What Is Seismic Processing?
Seismic processing is the computational pipeline that converts raw recordings of ground motion at the surface into images of the subsurface that geoscientists can actually interpret. Without processing, a seismic survey is just millions of noisy squiggles. With the right processing, it's a map of what's underground at depths of thousands of meters, with resolution good enough to identify reservoir units and structural traps worth drilling.
Synonyms and Related Terminology
Seismic processing is also called seismic data processing or geophysical processing. Related terms include migration (the key imaging step), velocity analysis (the critical model input), stacking (the noise reduction step), deconvolution (the resolution enhancement step), full waveform inversion (the advanced velocity method), multiple attenuation (the noise removal step), prestack depth migration (the advanced imaging method), seismic acquisition (the field data source), and seismic interpretation (the downstream application).

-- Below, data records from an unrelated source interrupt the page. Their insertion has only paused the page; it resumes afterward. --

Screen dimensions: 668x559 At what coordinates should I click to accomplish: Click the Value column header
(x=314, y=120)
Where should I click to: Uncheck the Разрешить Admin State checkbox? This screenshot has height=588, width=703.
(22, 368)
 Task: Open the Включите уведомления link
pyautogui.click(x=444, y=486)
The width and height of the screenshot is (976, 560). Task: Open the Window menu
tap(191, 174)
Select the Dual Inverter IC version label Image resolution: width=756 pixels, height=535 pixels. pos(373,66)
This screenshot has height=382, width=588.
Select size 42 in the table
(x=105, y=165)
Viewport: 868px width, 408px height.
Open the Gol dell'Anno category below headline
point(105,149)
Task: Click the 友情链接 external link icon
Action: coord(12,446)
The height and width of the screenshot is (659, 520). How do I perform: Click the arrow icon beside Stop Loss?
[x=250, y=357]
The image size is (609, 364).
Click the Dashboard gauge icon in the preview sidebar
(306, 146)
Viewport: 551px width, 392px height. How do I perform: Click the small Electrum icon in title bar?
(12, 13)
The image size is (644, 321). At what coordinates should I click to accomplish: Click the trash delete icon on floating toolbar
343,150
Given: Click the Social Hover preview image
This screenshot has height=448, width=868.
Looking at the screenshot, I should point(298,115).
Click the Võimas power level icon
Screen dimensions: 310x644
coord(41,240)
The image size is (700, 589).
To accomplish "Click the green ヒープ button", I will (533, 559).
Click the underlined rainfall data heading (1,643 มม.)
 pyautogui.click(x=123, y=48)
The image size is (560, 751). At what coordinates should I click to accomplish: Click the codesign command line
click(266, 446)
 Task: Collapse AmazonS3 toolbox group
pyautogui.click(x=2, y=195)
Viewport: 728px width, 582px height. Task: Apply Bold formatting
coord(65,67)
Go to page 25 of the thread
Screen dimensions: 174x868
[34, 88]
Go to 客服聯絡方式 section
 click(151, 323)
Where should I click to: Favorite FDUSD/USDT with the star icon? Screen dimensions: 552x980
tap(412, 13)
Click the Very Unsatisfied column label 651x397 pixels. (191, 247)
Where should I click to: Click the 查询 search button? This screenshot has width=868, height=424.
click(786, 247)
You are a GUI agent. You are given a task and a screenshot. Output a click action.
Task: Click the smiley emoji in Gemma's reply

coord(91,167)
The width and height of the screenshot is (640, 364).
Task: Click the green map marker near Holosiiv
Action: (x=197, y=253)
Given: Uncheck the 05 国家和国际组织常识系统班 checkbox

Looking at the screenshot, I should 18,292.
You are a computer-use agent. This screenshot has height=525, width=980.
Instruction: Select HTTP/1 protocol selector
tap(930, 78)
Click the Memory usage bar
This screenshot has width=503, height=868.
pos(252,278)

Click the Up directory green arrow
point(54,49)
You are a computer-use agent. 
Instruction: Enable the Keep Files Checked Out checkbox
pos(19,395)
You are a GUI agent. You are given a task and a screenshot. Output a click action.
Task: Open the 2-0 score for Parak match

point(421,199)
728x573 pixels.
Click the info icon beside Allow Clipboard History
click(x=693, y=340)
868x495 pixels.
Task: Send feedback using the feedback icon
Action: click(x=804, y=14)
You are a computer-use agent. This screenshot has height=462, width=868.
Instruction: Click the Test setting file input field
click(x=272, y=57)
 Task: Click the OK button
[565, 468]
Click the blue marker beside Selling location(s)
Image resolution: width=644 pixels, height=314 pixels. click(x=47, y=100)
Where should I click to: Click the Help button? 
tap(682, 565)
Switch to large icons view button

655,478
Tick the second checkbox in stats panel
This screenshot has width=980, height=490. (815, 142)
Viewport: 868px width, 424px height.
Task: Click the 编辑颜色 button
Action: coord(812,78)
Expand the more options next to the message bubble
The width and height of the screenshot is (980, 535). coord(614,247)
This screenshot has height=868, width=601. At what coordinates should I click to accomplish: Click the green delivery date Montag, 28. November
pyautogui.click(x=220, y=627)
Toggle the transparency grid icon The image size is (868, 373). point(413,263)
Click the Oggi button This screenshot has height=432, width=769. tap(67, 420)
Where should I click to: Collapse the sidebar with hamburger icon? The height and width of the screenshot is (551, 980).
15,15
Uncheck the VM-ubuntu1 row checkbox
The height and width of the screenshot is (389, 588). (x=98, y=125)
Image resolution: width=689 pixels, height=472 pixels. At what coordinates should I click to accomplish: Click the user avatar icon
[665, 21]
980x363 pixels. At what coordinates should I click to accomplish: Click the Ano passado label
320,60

Why Processing Quality Determines What Gets Drilled
Every exploration and development drilling decision based on seismic data is downstream of the quality of the processing that produced the image. A processing workflow that leaves multiples in the data creates false reflectors that look like potential reservoirs. A velocity model that's 5% wrong at depth mislocates a reservoir by hundreds of meters vertically and laterally. These aren't abstract concerns — they're the explanation for wells that miss their targets despite good surface seismic and good geological thinking. Processing is where the science of seismic imaging either succeeds or quietly fails.